A Book of Tongues

Title: A Book of Tongues (The Hexslinger series, volume one)
Publisher: ChiZine Publications
Author: Gemma Files
Pages: 278 pp
Price: $16.95US
ISBN: 0981297862 / 978-0981297866

Once upon a time, in a weird Old West where magic works and everyone usually wishes it didn’t, two soon to be ex-Confederate soldiers fall in love. One is Chess Pargeter, a queer-to-the-bone gunfighting prodigy who seized upon the Civil War as his ticket out of the squalid San Francisco whorehouse district where he was born and dragged up by his abusive opium-addict prostitute mother. The other is the Reverend Asher Rook, a preacher who stole the collection money and fled to the front lines wracked with guilt for failing to utter a peep against his Missouri congregation’s burning alive of a local witch’s sickly, suspiciously goat-eyed child.

When Rook himself winds up being hanged for the murder of his insanely fanatical commanding officer, he violently manifests as what is locally known as a hex, sweeping away everyone but the similarly court-martialed Chess and a few other allegedly traitorous fellow soldiers in a literal whirlwind of magical destruction. Thus “damned black as night with the discovery of his own power” as denounced in the Biblical book of Exodus, Rook abandons his previous earnestly respectable ways and turns hexslinging outlaw, yielding to his long-secret “liking for the Other” by embracing Chess as well.

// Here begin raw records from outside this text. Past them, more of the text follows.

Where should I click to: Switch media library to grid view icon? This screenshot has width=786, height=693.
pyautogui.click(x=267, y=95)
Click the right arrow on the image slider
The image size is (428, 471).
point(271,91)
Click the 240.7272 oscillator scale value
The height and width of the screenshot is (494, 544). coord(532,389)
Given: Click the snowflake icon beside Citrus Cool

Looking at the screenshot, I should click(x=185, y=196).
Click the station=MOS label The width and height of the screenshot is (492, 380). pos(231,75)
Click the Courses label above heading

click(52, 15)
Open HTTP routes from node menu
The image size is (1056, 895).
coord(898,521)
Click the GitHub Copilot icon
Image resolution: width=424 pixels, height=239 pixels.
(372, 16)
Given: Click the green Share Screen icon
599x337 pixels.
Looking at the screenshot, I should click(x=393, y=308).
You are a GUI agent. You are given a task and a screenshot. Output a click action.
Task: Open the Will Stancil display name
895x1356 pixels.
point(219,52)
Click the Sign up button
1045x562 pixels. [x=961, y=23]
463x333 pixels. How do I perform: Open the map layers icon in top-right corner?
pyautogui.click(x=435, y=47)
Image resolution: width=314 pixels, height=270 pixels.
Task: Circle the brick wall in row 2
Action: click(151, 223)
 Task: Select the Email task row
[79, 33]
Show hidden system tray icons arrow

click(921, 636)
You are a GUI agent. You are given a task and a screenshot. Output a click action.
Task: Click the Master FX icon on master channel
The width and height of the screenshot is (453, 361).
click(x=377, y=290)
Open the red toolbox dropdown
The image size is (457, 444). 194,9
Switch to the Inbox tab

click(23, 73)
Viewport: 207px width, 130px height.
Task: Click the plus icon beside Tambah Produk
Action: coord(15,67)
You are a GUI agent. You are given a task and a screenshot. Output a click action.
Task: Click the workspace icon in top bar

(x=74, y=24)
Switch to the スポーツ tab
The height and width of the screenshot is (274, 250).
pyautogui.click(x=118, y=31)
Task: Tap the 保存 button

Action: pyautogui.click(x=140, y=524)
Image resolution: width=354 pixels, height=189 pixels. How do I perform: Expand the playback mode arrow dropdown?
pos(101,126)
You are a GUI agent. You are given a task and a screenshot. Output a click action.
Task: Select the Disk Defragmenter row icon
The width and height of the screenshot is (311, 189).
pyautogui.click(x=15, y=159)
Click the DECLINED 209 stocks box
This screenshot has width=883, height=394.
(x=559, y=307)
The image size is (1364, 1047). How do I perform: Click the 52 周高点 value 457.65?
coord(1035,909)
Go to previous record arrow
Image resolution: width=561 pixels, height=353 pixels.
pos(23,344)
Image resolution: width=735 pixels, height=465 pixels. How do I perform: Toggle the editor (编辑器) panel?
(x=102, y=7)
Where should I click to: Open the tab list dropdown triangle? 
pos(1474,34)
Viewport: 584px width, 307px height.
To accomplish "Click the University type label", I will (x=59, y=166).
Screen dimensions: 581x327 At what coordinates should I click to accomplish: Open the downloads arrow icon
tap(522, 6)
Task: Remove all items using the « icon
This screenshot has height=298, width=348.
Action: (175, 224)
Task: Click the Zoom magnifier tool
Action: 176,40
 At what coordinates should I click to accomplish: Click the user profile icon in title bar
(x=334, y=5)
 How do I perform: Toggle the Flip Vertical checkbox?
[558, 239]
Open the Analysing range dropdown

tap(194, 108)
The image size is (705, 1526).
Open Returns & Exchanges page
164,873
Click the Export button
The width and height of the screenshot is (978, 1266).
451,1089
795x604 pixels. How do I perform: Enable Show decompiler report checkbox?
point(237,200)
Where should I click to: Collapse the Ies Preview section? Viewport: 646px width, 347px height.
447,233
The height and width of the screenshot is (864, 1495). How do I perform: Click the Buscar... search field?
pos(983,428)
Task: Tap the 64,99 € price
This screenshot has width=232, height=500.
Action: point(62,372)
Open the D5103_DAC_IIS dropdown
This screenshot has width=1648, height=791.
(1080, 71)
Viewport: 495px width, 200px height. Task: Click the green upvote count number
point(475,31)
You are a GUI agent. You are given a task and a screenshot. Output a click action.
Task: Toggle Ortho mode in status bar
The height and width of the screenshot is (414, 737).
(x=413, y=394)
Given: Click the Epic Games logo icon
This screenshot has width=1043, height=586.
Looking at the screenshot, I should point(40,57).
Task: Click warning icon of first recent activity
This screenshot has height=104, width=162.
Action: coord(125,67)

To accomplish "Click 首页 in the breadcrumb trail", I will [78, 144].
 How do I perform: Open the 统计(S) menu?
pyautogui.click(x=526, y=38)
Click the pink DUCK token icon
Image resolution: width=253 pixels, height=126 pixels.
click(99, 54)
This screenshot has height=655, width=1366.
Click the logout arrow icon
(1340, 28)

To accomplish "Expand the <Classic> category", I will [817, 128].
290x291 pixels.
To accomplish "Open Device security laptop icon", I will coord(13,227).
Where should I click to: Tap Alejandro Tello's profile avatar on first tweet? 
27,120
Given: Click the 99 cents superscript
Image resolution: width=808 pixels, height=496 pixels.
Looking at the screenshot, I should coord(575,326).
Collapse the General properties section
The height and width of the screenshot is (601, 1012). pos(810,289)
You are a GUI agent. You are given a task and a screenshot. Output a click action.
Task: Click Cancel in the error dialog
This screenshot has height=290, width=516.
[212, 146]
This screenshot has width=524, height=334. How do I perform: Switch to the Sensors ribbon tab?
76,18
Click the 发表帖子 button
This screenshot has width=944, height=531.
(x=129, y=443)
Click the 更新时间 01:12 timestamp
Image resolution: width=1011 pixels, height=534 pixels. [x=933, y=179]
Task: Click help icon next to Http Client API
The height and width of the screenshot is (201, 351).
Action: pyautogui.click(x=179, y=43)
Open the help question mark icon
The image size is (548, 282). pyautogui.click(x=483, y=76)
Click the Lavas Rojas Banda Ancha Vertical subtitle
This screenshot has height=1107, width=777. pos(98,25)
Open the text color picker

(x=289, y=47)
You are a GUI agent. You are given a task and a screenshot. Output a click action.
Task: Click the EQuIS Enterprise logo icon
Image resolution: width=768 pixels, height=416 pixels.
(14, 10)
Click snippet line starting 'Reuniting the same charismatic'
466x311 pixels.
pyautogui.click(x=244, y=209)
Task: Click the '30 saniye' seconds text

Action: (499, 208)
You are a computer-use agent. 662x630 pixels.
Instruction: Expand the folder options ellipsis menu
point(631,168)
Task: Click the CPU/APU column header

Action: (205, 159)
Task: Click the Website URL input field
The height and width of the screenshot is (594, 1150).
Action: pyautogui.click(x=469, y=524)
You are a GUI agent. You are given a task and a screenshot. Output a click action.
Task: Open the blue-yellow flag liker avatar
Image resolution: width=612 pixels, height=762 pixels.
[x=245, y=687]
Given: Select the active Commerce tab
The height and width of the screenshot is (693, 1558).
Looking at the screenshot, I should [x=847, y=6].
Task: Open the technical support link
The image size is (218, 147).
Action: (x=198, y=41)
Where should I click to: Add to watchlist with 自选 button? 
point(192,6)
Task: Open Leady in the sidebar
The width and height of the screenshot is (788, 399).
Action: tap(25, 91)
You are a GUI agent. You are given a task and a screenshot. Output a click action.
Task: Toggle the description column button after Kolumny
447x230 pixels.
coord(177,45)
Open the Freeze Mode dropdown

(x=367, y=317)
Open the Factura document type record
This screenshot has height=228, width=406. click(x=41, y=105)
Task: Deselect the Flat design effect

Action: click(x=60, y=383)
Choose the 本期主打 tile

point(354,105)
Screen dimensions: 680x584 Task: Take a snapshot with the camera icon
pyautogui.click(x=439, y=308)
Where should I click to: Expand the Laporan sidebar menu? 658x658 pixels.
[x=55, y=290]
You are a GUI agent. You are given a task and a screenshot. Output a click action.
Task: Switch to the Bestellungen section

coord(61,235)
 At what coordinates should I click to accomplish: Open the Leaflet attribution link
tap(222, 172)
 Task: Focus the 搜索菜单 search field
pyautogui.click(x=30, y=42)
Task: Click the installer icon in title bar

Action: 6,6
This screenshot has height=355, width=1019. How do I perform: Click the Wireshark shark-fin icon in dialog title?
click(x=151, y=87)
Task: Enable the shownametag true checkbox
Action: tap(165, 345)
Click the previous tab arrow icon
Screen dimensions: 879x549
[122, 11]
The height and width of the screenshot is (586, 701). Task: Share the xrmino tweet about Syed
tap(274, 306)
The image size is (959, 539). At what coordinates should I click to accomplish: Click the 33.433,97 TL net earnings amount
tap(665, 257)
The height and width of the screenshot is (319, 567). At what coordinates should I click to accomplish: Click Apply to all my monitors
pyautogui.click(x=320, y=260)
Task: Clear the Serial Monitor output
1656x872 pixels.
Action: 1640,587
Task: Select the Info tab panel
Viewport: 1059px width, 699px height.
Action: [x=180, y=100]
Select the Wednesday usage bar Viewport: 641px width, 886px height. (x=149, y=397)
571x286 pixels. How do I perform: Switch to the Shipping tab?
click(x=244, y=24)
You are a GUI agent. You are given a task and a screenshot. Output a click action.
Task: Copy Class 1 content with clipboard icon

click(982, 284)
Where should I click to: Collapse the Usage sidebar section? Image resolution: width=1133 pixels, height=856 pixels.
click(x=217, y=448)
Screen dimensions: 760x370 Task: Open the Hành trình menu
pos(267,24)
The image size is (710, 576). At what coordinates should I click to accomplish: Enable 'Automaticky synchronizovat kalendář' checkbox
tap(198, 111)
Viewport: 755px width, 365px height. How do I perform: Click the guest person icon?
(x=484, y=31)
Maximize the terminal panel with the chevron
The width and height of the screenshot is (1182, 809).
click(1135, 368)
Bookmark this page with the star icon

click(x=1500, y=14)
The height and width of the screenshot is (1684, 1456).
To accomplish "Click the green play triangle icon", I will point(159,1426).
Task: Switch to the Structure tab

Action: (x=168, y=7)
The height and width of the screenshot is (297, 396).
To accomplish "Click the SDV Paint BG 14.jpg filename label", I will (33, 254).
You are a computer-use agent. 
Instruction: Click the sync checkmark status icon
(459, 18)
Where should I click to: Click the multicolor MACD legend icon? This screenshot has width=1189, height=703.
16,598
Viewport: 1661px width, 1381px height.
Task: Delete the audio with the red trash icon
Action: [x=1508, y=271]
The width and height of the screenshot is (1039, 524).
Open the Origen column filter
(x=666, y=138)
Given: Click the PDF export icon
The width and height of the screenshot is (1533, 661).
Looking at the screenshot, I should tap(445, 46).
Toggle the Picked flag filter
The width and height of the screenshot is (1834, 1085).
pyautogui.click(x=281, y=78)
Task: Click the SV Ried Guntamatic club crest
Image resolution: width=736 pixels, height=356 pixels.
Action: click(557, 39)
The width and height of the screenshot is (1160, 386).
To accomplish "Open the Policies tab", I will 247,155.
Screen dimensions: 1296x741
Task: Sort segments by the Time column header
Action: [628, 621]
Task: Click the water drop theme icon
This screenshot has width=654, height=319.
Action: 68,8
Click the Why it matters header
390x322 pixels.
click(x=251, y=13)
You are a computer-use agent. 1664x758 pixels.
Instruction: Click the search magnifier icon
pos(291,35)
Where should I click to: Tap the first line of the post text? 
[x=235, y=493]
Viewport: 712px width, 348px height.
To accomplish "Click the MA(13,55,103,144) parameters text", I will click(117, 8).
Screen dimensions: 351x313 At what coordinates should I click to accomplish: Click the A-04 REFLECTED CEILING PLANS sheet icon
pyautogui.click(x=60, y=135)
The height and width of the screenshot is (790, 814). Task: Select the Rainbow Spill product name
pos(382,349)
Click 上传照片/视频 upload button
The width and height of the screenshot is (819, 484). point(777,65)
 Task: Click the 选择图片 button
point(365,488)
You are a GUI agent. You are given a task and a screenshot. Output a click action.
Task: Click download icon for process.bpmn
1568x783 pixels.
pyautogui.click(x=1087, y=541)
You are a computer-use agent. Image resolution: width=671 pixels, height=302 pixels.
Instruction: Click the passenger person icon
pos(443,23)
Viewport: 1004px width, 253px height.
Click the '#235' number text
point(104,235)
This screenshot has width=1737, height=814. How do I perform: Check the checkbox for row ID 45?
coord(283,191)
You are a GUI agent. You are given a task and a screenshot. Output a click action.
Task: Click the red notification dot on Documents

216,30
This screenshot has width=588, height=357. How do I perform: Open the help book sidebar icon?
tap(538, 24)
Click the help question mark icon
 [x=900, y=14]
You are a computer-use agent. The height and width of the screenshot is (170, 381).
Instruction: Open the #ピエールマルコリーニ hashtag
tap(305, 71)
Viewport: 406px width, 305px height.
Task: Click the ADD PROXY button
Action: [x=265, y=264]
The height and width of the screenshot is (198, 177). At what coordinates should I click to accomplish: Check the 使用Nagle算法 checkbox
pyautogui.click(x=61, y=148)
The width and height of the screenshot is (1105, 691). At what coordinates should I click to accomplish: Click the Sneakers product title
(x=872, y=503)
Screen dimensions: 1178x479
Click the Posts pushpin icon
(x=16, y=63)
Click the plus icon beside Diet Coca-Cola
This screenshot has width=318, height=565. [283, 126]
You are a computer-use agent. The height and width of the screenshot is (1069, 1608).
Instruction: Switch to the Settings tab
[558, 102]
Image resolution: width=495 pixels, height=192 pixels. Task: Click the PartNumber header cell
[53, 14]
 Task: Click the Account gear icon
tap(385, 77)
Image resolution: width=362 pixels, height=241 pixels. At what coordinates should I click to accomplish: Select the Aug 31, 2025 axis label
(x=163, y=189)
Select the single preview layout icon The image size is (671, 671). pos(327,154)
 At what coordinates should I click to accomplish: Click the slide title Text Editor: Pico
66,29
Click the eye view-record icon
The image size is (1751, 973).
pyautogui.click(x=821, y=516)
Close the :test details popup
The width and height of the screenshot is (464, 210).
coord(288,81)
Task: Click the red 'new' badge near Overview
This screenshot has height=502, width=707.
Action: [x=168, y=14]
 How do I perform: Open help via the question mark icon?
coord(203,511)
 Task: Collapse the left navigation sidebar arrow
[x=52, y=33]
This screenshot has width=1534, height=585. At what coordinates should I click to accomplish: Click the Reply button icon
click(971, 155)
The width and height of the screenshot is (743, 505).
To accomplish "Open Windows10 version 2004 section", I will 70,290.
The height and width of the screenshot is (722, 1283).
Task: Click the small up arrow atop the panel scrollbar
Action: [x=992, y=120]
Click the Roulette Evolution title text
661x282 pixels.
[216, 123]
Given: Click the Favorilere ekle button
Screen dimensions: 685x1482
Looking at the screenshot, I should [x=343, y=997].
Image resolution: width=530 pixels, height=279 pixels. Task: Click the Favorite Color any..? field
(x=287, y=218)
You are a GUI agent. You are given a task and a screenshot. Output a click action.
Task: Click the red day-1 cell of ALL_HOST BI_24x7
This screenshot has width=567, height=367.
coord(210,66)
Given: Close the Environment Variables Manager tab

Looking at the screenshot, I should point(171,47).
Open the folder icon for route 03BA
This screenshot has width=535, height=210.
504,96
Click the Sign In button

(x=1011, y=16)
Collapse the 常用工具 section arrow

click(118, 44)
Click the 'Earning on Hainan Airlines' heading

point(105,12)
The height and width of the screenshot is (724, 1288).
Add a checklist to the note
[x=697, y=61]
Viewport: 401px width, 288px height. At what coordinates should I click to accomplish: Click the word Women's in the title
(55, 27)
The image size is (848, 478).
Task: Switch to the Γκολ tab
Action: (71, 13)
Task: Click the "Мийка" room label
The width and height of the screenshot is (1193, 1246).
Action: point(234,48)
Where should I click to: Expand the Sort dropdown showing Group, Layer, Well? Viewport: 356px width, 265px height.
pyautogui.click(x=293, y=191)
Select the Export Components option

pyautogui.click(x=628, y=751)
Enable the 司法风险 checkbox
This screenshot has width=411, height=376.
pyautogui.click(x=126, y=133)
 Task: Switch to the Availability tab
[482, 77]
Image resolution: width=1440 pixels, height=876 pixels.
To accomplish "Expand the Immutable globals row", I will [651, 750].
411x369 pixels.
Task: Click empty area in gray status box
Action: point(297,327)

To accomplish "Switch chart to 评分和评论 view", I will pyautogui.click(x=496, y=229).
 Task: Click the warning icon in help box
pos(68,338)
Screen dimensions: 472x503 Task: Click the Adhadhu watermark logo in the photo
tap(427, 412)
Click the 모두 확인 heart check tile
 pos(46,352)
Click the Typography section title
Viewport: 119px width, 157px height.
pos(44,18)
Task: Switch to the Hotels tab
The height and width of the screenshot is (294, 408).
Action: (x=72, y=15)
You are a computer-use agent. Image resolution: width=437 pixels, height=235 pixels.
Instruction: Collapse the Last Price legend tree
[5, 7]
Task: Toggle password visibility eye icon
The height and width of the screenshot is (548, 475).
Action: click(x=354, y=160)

But the psychically vampiric nature of the way magic works in their world, and the grandiose schemes of a recently-resurrected Aztec Goddess who has appointed herself Rook’s patron deity, render the likelihood of any but the most fleeting positive outcome for this killer couple’s romance even slimmer than it was for Bonnie and Clyde. Consumed by equal parts altruistic love, prideful fatalism, and self-interest, the Reverend Rook resorts to increasingly apocalyptic measures in an attempt to have his cake and eat it too. In addition to being both a slightly steampunk fantasy Western and an m/m romance, A Book of Tongues is most definitely a horror story.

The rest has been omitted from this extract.